Task instructions:
Output only the span of lines that begins at the line containing "Instruction: Open the Vertical" and ends at the last line of the data, both included, exactly as they appear.

-------- Given data --------

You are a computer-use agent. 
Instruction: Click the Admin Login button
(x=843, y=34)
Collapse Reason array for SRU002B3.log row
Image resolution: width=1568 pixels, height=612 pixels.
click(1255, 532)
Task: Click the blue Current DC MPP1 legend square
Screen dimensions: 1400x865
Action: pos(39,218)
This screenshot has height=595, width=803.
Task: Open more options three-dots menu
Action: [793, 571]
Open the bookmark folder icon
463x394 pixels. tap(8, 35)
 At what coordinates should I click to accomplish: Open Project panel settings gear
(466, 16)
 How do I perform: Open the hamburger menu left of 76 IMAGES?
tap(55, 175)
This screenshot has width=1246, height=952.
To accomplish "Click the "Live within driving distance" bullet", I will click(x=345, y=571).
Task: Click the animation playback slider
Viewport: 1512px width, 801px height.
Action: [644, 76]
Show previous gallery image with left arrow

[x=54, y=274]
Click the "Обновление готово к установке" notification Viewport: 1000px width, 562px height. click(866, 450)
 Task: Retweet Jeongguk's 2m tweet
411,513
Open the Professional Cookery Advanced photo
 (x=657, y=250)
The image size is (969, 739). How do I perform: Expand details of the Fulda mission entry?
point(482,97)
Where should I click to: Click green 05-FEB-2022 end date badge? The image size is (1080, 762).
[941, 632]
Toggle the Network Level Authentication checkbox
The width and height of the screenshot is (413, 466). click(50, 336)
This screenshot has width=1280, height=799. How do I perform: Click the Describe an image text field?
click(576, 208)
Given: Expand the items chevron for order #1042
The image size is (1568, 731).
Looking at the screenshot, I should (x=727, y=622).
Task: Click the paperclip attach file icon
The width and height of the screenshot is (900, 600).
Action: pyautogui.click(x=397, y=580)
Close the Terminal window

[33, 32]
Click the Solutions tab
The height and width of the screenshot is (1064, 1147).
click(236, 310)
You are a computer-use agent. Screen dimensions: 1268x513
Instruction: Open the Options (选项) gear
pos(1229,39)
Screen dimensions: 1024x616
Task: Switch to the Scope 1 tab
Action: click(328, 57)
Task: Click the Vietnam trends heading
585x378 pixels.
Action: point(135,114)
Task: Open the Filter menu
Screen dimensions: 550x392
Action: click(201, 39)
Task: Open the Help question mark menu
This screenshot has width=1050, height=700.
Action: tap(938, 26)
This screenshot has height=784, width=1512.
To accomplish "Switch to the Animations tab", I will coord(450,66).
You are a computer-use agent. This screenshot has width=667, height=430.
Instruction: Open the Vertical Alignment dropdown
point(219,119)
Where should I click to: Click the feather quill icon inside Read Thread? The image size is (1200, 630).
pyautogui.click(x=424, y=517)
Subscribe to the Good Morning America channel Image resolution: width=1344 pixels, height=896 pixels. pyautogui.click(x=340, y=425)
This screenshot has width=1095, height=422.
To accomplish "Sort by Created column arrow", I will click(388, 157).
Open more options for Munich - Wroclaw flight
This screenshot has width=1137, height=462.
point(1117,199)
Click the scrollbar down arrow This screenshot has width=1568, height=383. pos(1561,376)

--------

Answer below:
Instruction: Open the Vertical Alignment dropdown
point(219,119)
Where should I click to: Click the feather quill icon inside Read Thread? The image size is (1200, 630).
pyautogui.click(x=424, y=517)
Subscribe to the Good Morning America channel Image resolution: width=1344 pixels, height=896 pixels. pyautogui.click(x=340, y=425)
This screenshot has width=1095, height=422.
To accomplish "Sort by Created column arrow", I will click(388, 157).
Open more options for Munich - Wroclaw flight
This screenshot has width=1137, height=462.
point(1117,199)
Click the scrollbar down arrow This screenshot has width=1568, height=383. pos(1561,376)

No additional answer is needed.